Le directeur de l’école était Pierre Racine, grand commis de l’Etat, respecté de tous. Son parcours même illustrait ce pourquoi j’avais voulu faire l’ENA. Avec le directeur des études, celui des stages et le secrétaire général, les relations étaient faciles, chaleureuses et cordiales. Nous avons vécu toute notre scolarité dans une ambiance confiante et respectueuse. Le personnel de l’école semblait lui aussi content d’être là, partageant avec nous le sentiment (la fierté ?) de préparer les « serviteurs de l’Etat », ceux qui allaient se consacrer au bien commun, à l’intérêt général.

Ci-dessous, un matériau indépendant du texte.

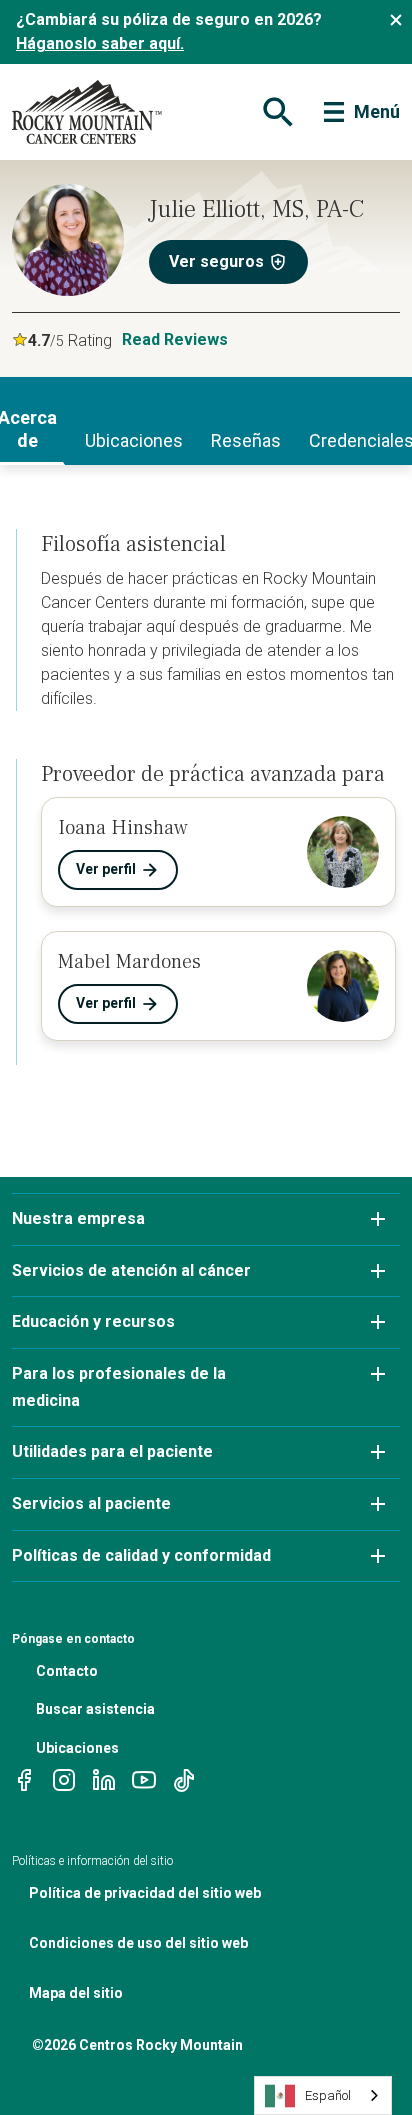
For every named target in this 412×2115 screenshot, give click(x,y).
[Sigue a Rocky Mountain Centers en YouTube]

Je ne sais pas si ces concepts ont encore cours ou s’ils ont été rangés parmi les curiosités exotiques.
L’intégration s’est faite sans problème, avec beaucoup de naturel. Nous savions qui nous étions, quelles étaient nos motivations et pourquoi nous étions là. L’atmosphère était studieuse mais sans plus. Le plus dur était derrière nous. Nous étions entrés à l’ENA, nous en sortirions. Sans doute le classement de sortie planait au-dessus de nous mais pas vraiment car, à l’exception des premières places, chacun savait qu’il avait toute chance de choisir une affectation de son choix. Et de toute façon la première affectation pouvait être corrigée après 4 ans. Franchement pas de quoi « se prendre la tête ». Ce n’est qu’après la publication des premiers classement partiels, à partir de la seconde année de scolarité, que le peloton de tête s’incarnera et que certains y consacrèrent leur énergie. Mais cela m’avait été totalement étranger. Et je n’étais pas le seul dans ce cas. La grande majorité était comme moi.

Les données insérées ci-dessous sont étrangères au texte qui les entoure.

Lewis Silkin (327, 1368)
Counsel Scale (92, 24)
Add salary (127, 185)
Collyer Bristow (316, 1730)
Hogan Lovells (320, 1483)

Je n’ai pas souvenir d’élection de délégués. Peut-être y avait-il eu peu de temps avant la création d’une section de la CFDT. J’étais proche de ses membres sans jamais y avoir adhéré ou fait quoi que ce soit ensemble. Encore n’était-ce là qu’un trait de caractère qui m’était personnel. Je ne me voyais pas « serviteur de l’Etat » et militant syndical. Un oxymore. Comme je n’ai depuis pas changé d’avis on voit que j’étais d’emblée ringard. Pas de quoi en faire une réflexion plus générale.
Le « baptême de la promotion » eu lieu au cours du séjour à Font Romeu. C’est là que nous décidâmes du nom de notre promotion. Simone Weil, la philosophe morte pendant la guerre. Je ne sais plus qui fut à l’origine de cette proposition, ni du débat que cela a suscité et des conditions de son choix. Je crois me souvenir qu’Hubert Védrine avait proposé celui de Talleyrand. Sans grand succès. La suite de sa carrière témoignera chez lui d’une vision en la matière qui venait de loin mais qui n’était pas encore comprise. Mais le choix de Simone Weil résonnait en moi. J’avais lu ses livres et la quête de la dimension intérieure inhérente à tout engagement structurait alors ma vie. J’avais lu peu de temps avant le livre de Georges Friedmann « La puissance et la sagesse », publié en 1970, et j’allais en être durablement imprégné.
7/ La scolarité.
En dehors des stages les enseignements m’avaient profondément ennuyé et j’étais perplexe devant leur traduction en épreuves qui m’étaient toujours apparues totalement artificielles. Je me souviens d’une épreuve dont l’objet était de rédiger une circulaire règlementant le passage des postiers et la norme des boites aux lettres. Franchement, je ne projetais pas dans une activité de ce genre. J’avais tort, surement. D’ailleurs ceux qui espéraient les grands corps en raffolaient et s’y illustraient. Tant mieux pour eux. Les seuls enseignements utiles pour moi avaient été ceux dont le contenu m’était inconnu : gestion d’entreprise, comptabilité et informatique. J’avais bien conscience que c’était superficiel, une sorte de sensibilisation, mais cela me plaisait et me permettrait longtemps de donner le change en ces matières. Pour le reste c’était une resucée de matières dont nous avions déjà été gavés et dont la traduction en textes législatifs ou règlementaires était pour moi une grande souffrance dont je ne me protégeait qu’en m’y endormant.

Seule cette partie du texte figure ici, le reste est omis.